How easily he could end this fight. Jason’s hand tightens around your windpipe, a steady pressure that never loosens. He could finish this—end you. Sever the last tie to a past that only drags him down. Erase his final weakness.
It would hurt Bruce. That’s the point, isn’t it? To hurt everyone who left him, who let him rot in the shadows of his own making. The people who claimed they loved him, only to abandon him when it mattered most. Had you even searched for him? Had you wept for him like he needed you to? Do you still mourn the boy he once was? His every thought twists with the desire to rip the answers from you until your words crumble into nothingness.

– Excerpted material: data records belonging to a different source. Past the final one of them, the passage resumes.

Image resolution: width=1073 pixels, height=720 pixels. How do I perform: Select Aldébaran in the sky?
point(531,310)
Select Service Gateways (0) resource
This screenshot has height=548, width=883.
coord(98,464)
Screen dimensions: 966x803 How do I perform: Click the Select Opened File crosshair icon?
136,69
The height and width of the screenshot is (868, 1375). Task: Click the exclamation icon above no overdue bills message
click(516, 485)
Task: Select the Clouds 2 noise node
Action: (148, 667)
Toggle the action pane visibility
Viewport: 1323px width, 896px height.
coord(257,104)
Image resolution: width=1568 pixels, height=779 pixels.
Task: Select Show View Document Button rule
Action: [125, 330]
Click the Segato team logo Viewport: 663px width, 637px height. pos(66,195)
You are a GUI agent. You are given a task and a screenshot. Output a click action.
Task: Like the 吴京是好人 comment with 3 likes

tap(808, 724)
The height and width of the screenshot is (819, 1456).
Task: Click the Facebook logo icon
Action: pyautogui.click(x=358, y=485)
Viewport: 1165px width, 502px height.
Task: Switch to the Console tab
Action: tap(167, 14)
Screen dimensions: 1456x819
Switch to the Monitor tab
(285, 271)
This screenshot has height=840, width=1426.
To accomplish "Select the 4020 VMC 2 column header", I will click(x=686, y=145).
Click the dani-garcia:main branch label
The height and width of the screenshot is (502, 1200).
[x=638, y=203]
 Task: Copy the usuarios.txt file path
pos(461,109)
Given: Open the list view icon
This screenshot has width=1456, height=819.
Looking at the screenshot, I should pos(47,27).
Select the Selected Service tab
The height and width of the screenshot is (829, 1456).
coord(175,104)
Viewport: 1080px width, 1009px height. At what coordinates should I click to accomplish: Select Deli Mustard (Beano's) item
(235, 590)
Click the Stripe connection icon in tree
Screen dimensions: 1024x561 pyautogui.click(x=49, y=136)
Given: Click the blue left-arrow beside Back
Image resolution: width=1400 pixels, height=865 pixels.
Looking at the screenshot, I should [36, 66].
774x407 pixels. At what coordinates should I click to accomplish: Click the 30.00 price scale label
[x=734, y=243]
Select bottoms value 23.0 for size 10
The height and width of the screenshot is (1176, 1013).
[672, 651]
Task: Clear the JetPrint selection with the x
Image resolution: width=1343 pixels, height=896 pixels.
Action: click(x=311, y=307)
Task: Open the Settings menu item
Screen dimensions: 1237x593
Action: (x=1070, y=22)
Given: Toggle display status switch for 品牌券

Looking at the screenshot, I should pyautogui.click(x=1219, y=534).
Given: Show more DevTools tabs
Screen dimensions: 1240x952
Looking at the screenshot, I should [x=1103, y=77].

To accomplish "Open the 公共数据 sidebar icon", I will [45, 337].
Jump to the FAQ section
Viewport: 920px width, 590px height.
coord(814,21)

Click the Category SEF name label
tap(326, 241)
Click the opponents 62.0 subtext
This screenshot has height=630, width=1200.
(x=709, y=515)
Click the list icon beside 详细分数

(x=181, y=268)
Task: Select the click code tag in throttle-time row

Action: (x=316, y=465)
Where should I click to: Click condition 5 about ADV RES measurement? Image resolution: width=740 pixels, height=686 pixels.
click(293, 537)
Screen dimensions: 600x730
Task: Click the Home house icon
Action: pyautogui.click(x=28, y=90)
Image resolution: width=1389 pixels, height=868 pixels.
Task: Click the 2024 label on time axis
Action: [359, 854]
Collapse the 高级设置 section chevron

“Not even going to struggle?” Jason hisses, his voice distorted by the helmet, warped into something cold, almost unrecognizable. You haven’t realized who he is yet. It’s almost laughable. “You’re pathetic.”
He expected more from you—someone Bruce personally trained. But maybe you were always weak, hiding behind the facade of strength he once saw in you. A naive fool, he was, blinded by a crush that never really died. He followed you like a shadow, his every thought consumed by your presence, while you barely noticed. It was easier then, when he was just Robin. Simpler. He wonders, bitterly, if you ever think of him at all anymore. Do you remember the boy who kissed you under the mistletoe one Christmas? The boy who would fight beside you, protect you? The boy who thought—no, believed—he was loved? He was a fool, thinking it was love. A fool, and now it’s too late to change anything.
"Say something," Jason growls, the desperation in his voice unmistakable, even though he fights to keep it buried. "Beg for my forgiveness."
But that boy is gone now. Jason’s no longer that wide-eyed kid who believed in heroes. Maybe he never was.